El origen del código de barras se remonta a dos estudiantes de la Universidad de Drexel en Filadelfia: Norman Woodland y Bernard Silver. En la década de 1940, ambos se propusieron encontrar una manera de capturar datos automáticamente. Experimentaron con diversos códigos ópticos que podían imprimirse, pegarse o pintarse en los envases. Buscaban un sistema fácil de imprimir y leer, resistente y económico de producir.

En 1949, a Woodland se le ocurrió la idea. Recordó el código Morse que había aprendido de niño en los Boy Scouts y se dio cuenta de que una secuencia de líneas y espacios podía leerse de forma sencilla y fiable. En un centro comercial de Miami Beach, Woodland se sentó en la playa y dibujó líneas y espacios en la arena, imitando el código Morse para comprobar si el método funcionaría para la captura de datos. Junto con Silver, construyó el primer prototipo de código de barras a partir de este, un sencillo patrón de líneas y espacios.

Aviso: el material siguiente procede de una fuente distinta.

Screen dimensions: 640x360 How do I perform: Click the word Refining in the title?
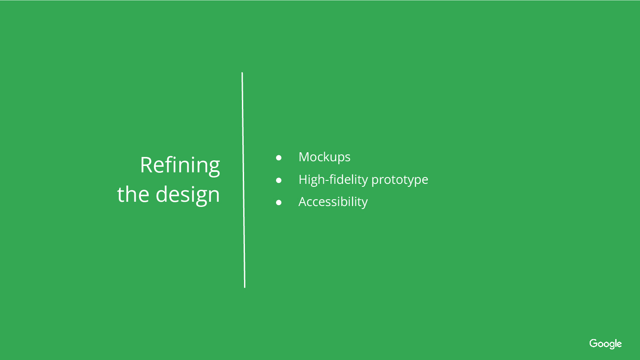[180, 166]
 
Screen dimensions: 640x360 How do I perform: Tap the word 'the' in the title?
[133, 194]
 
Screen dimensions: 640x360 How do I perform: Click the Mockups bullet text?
[324, 157]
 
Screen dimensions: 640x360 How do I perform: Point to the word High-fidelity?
[333, 180]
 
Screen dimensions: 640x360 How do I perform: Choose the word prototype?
[400, 180]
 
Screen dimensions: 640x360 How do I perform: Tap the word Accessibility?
[333, 202]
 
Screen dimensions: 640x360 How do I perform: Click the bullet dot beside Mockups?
[279, 158]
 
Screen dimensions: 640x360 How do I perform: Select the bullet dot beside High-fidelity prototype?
[279, 180]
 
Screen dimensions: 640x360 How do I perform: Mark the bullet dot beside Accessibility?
[279, 203]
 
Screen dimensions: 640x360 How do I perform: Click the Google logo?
[605, 344]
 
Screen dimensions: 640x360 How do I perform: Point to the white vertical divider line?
[244, 180]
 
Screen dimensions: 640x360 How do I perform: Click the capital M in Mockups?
[304, 157]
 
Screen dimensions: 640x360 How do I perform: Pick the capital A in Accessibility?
[303, 202]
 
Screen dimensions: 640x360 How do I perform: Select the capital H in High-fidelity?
[303, 180]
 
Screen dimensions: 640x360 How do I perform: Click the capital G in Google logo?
[594, 343]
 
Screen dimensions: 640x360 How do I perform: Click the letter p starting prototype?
[375, 181]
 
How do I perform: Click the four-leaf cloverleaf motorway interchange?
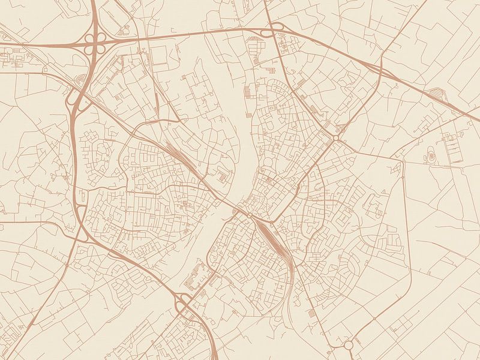[95, 43]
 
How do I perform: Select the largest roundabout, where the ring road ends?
[349, 345]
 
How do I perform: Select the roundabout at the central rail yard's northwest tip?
[249, 215]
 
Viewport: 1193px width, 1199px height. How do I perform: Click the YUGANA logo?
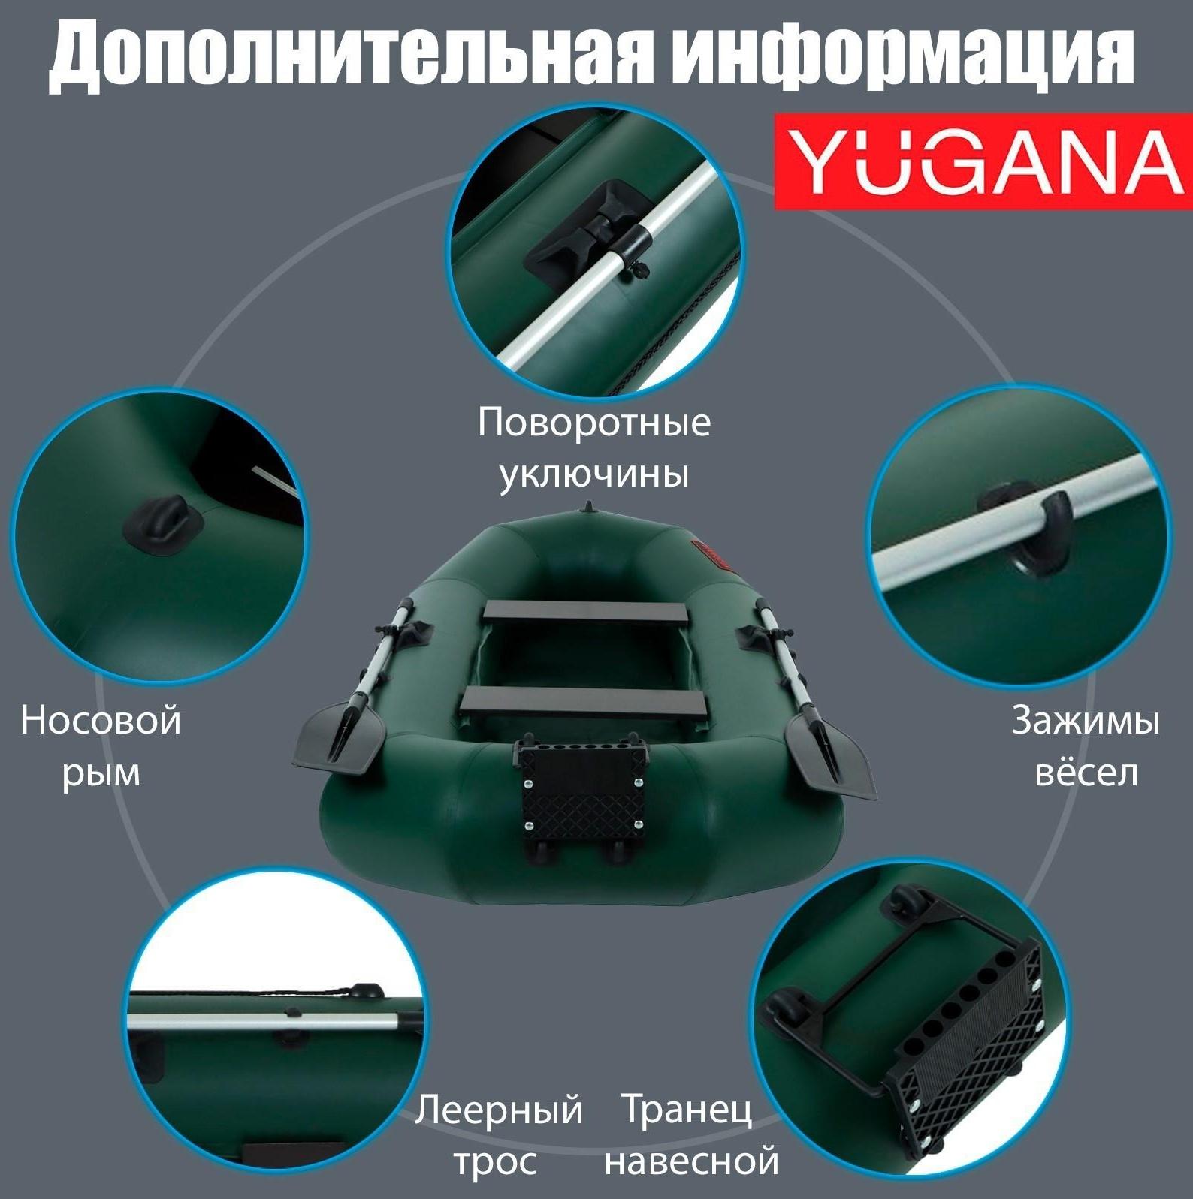pos(983,162)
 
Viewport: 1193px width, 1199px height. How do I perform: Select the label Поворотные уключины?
pos(593,448)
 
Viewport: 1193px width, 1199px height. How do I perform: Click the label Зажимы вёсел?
pos(1085,746)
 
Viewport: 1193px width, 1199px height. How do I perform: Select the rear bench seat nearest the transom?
pos(584,703)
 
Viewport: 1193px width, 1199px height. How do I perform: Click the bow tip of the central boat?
pos(589,508)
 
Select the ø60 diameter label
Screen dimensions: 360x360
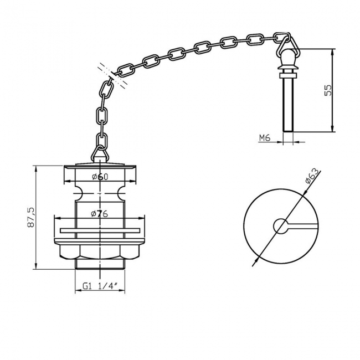click(x=99, y=177)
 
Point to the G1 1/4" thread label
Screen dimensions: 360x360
click(x=100, y=286)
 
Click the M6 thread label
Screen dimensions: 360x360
click(x=264, y=138)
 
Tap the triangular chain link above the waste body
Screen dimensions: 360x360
click(x=100, y=153)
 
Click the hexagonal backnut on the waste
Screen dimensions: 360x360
click(x=100, y=253)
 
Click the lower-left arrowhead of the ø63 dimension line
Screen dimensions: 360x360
click(x=255, y=263)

Convertirlo en un sistema práctico llevó varios años. Durante la década de 1950, diversos grupos de investigación trabajaron en códigos que pudieran utilizarse en la industria. Un hito importante fue el sistema de código de barras Bullseye, inventado por David Savir en 1959. Este sistema disponía segmentos en círculo, que podían leerse ópticamente. Otros investigadores construyeron sistemas similares, pero ninguno tuvo éxito. El avance definitivo en la identificación automática y la captura de datos llegó con el código de barras en la década de 1970.

El primer código de barras utilizado en una tienda fue el Código Universal de Producto (UPC). IBM desarrolló el UPC junto con la industria alimentaria para simplificar la compra y el almacenamiento de alimentos. El primer escaneo de UPC, en un supermercado de Ohio en 1974, fue de un paquete de chicles Wrigley's. El éxito fue considerable y el código de barras se extendió rápidamente. Hoy en día se encuentra en casi todos los sectores y aplicaciones, tanto en logística como en electrónica de consumo.

La tecnología de códigos de barras ha experimentado numerosos avances en las últimas décadas. Los códigos se volvieron más complejos y ahora pueden tener cientos o miles de líneas. También surgieron los códigos 2D, que almacenan más información en menos espacio; el código QR y el código Data Matrix son ejemplos de ello. Los escáneres también han mejorado y ahora son rápidos y precisos. La tecnología inalámbrica, como la RFID (identificación por radiofrecuencia), permite leer códigos de barras a distancia, lo que amplía sus aplicaciones.

El futuro del código de barras es prometedor. Para la identificación automática y la captura de datos, el código de barras sigue siendo una herramienta fundamental. Es probable que esta tecnología se vuelva más precisa y eficiente. Un ámbito donde los códigos de barras podrían expandirse aún más es el Internet de las Cosas (IoT). En este campo, los dispositivos inteligentes que se comunican entre sí mediante conexiones inalámbricas desempeñarán un papel crucial. Por lo tanto, se espera que el uso de códigos de barras para identificar artículos y rastrear el flujo de mercancías continúe creciendo.

El código de barras tiene una historia notable. Desde un simple patrón de líneas y espacios hasta su estatus actual como herramienta indispensable para la captura de datos, ha recorrido un largo camino. Es difícil imaginar cómo funcionarían la economía y la sociedad sin esta tecnología sencilla pero eficaz. El código de barras ha revolucionado la forma en que identificamos y rastreamos bienes e información, y seguirá desempeñando un papel importante en el futuro.